Oczywiście! Gwarantuję, że dzięki aromatowi jego składników ślinka będzie Wam ciekła z ust już na etapie przygotowywania ciasta. Co ważne – przepis jest prosty i minimalistyczny. Nie dodaję śliwek, orzechów ani rodzynek, ale jeżeli ma się na to ochotę, to droga wolna.
Masło rozpuszczamy w kąpieli wodnej, aż nie będzie miało grudek. Dodajemy do niego miód i jedną (!) szklankę cukru. Dokładnie mieszamy trzepaczką lub mikserem.
Mieszamy sodę z łyżką octu i dodajemy do wymieszanych wcześniej składników razem z jajkami.
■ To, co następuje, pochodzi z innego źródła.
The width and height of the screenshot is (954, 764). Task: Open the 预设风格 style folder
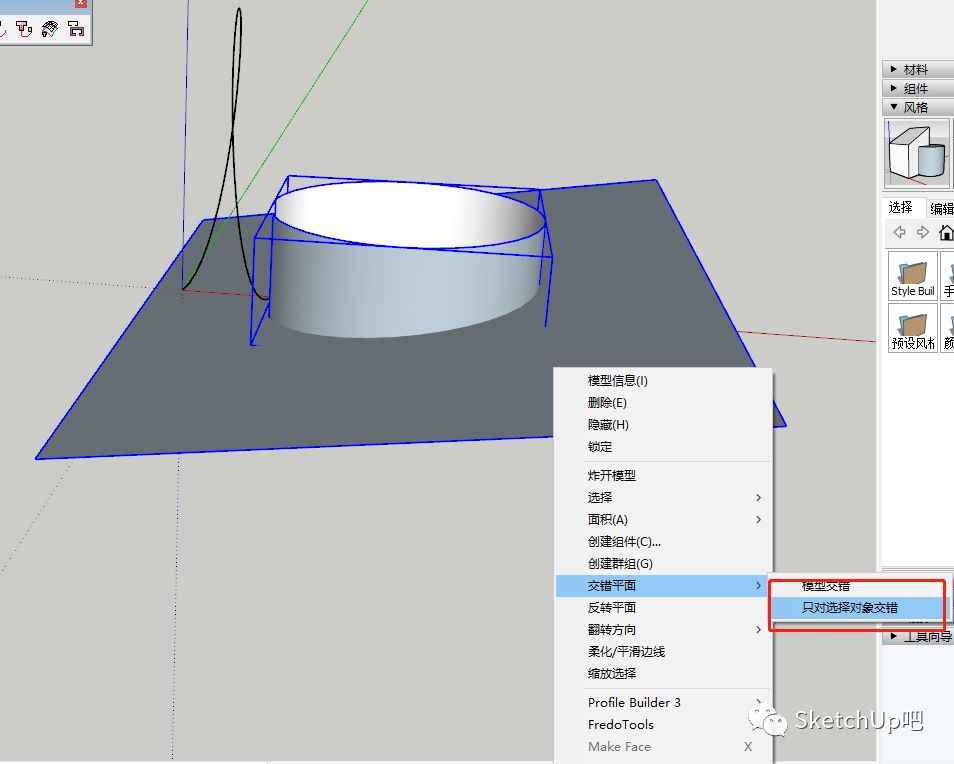[913, 327]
Ponownie mieszamy do stworzenia masy bez grudek. Nadal mieszając stopniowo dodajemy mąkę. Gdy ciasto będzie jednolite trzeba je podzielić łyżką na 10 równych części i przejść do przedostatniego etapu – pieczenia.
Każdą z przygotowanych części należy piec w piekarniku rozgrzanym do 180 stopni przez 12 minut. W trakcie pieczenia wymieszaj pozostały cukier ze śmietaną – tą mieszanką przełóż później ciasta, a pod koniec wysmaruj nią także boki i wierzch tak powstałego tortu.